• _PROBLEM STATEMENT_
Swap "Withdraw" for "Deposit" in everything from the line containing "Task: Click the Export to STEP icon" down to the line containing "Open Outils de", and return only those lines with nothing else altered.

(Excerpt from a dataset)

— START —

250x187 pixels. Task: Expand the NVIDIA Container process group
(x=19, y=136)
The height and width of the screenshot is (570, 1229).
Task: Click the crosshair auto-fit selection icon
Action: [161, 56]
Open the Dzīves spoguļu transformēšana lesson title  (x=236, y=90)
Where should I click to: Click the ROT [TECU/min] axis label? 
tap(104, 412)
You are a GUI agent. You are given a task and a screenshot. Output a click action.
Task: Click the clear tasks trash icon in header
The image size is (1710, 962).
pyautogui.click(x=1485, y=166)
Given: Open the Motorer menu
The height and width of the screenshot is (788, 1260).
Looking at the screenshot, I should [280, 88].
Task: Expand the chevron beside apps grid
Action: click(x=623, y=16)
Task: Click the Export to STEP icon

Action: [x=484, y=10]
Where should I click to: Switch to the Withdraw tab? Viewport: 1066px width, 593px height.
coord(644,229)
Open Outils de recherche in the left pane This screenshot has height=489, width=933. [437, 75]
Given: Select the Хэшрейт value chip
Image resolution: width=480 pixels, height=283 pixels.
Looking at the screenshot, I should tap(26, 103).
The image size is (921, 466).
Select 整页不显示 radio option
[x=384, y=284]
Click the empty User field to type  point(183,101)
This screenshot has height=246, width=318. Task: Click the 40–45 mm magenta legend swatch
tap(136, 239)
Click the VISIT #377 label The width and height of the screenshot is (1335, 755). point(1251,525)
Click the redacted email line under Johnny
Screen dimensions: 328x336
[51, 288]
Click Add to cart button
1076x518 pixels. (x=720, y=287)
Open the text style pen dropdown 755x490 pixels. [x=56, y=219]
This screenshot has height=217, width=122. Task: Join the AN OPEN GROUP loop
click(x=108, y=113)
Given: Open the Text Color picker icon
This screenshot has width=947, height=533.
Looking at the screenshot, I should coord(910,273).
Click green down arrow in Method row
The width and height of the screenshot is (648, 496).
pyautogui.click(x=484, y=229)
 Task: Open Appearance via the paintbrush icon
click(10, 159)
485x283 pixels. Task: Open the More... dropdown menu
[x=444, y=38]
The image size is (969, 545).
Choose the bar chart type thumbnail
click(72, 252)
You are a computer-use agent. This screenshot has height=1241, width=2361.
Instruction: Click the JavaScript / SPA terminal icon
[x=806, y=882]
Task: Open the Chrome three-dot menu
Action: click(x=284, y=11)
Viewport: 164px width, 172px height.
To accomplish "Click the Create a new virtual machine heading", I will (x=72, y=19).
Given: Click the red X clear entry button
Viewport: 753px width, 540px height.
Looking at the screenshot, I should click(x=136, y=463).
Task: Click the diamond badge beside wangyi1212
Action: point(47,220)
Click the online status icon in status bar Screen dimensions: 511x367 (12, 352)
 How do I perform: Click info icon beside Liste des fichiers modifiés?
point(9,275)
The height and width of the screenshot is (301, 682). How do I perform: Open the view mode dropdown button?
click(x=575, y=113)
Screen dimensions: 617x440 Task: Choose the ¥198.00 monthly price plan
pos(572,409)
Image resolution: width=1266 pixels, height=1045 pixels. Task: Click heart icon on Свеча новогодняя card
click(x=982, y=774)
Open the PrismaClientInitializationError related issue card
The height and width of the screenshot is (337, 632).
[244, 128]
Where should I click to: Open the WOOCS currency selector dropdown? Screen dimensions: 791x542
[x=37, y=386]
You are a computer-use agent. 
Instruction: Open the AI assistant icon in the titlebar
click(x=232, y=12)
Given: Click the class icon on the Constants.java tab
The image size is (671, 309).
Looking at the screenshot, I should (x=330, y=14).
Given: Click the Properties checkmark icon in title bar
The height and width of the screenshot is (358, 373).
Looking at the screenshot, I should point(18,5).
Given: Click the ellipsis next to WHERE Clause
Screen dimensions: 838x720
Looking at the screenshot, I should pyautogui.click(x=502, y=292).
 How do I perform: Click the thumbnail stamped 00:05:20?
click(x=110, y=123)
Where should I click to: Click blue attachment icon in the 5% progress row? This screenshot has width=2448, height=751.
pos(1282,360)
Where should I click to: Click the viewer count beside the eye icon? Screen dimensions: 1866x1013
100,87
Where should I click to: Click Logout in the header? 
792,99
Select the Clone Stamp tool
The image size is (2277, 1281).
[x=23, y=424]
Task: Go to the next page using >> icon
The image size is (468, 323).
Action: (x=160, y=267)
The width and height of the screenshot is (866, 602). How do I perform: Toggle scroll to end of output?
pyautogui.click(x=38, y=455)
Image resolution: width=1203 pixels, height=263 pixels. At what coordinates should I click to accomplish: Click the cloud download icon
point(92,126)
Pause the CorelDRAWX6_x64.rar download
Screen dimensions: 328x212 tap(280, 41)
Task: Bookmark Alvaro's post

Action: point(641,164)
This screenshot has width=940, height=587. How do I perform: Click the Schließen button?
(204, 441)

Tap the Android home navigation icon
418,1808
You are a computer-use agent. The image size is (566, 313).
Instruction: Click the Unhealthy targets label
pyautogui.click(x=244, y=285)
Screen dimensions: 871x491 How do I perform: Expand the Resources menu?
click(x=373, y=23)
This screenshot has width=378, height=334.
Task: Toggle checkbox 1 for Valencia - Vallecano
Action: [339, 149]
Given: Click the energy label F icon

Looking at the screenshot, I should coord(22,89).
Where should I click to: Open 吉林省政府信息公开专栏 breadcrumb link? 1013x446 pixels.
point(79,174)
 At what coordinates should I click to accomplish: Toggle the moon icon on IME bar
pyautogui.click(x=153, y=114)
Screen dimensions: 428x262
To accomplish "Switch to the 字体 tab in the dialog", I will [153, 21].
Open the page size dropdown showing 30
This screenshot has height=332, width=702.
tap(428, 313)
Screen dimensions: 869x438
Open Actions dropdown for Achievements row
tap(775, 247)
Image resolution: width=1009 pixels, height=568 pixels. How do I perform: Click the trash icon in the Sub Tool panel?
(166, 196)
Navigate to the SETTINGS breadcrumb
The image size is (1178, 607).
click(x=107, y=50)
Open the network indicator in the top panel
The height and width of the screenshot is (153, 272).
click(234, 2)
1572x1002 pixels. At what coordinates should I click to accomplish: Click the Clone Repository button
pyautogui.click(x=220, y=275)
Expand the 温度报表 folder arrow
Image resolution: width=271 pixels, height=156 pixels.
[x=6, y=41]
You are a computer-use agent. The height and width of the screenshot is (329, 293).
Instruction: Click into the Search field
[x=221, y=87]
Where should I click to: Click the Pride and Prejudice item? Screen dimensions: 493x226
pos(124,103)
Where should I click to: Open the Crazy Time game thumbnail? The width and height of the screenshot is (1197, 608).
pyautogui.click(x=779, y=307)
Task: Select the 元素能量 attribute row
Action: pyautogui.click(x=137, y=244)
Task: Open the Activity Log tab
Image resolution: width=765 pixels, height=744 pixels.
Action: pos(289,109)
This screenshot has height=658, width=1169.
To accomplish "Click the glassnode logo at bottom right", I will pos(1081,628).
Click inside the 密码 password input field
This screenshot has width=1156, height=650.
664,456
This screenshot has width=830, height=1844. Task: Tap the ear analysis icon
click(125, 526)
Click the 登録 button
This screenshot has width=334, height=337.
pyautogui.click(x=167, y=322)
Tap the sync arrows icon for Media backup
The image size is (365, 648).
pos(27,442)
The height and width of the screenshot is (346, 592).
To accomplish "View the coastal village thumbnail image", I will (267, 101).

— END —

• _IN RESPONSE_
Task: Click the Export to STEP icon

Action: [x=484, y=10]
Where should I click to: Switch to the Deposit tab? Viewport: 1066px width, 593px height.
coord(644,229)
Open Outils de recherche in the left pane This screenshot has height=489, width=933. [437, 75]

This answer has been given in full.